[Collection entries]

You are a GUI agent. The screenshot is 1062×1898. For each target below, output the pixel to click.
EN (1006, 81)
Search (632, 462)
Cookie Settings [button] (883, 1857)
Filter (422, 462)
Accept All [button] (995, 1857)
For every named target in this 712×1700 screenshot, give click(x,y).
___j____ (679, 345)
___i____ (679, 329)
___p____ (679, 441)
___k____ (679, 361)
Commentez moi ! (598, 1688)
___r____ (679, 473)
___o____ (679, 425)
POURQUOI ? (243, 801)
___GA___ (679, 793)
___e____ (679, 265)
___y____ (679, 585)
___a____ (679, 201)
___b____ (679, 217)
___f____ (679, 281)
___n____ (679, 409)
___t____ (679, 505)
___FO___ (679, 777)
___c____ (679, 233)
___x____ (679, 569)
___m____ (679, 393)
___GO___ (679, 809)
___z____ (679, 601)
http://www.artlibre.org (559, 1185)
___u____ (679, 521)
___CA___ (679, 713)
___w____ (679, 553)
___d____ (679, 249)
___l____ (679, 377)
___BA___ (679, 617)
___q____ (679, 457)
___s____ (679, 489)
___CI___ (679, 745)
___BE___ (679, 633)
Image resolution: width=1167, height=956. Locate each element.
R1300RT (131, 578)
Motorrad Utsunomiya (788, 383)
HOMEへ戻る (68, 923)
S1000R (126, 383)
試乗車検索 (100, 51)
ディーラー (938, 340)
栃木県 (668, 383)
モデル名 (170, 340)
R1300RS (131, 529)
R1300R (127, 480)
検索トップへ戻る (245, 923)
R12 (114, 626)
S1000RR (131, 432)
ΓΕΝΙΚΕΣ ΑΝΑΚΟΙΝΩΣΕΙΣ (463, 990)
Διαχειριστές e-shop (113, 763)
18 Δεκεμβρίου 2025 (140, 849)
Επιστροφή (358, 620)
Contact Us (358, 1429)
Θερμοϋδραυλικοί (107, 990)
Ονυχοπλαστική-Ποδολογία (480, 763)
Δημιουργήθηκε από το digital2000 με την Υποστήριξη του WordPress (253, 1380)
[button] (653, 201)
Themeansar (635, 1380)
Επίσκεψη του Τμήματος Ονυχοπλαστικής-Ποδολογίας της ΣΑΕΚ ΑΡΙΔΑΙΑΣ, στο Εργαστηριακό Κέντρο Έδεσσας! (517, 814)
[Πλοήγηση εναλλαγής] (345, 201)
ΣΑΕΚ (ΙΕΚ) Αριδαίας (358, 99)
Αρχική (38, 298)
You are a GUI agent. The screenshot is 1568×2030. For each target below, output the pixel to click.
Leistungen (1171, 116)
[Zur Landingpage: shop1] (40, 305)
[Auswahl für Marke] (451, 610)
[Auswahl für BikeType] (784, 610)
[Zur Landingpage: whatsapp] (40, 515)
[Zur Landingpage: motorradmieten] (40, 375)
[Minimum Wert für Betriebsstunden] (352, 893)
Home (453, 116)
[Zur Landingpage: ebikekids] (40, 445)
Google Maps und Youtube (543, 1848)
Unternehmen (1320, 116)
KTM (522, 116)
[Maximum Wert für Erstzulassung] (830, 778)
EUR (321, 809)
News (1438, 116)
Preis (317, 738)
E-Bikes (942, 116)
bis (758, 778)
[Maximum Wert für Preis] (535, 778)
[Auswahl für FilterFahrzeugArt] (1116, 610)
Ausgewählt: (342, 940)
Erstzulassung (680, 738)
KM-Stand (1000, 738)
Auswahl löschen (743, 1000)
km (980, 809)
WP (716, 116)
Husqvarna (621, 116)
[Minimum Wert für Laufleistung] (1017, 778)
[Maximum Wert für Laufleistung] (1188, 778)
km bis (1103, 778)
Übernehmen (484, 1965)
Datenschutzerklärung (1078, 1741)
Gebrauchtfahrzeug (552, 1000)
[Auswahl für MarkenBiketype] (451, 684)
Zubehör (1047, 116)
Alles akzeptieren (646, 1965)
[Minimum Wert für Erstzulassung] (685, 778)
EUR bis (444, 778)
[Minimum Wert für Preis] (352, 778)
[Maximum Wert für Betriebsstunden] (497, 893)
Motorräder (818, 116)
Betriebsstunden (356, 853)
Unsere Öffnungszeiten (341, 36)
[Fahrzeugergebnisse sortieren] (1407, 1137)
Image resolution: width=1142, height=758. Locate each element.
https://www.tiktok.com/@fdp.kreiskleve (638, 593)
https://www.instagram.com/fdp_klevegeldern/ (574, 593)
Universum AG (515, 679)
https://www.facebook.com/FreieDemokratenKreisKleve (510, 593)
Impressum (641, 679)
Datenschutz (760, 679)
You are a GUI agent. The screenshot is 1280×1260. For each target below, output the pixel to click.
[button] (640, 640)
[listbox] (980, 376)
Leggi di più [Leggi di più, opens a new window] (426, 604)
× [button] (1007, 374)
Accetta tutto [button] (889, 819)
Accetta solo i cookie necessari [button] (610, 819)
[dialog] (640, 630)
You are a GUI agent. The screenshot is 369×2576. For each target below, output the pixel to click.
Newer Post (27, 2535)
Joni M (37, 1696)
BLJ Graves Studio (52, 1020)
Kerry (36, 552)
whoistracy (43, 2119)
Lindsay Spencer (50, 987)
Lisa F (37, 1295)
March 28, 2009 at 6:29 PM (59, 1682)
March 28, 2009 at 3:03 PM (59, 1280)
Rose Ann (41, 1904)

**SET PROBLEM:**
Which rows contain the string "Locate"? Copy each one in full.

**RESULT OF THE EXERCISE:**
Image resolution: width=1167, height=956. Locate each element.
Image resolution: width=1142, height=758. Locate each element.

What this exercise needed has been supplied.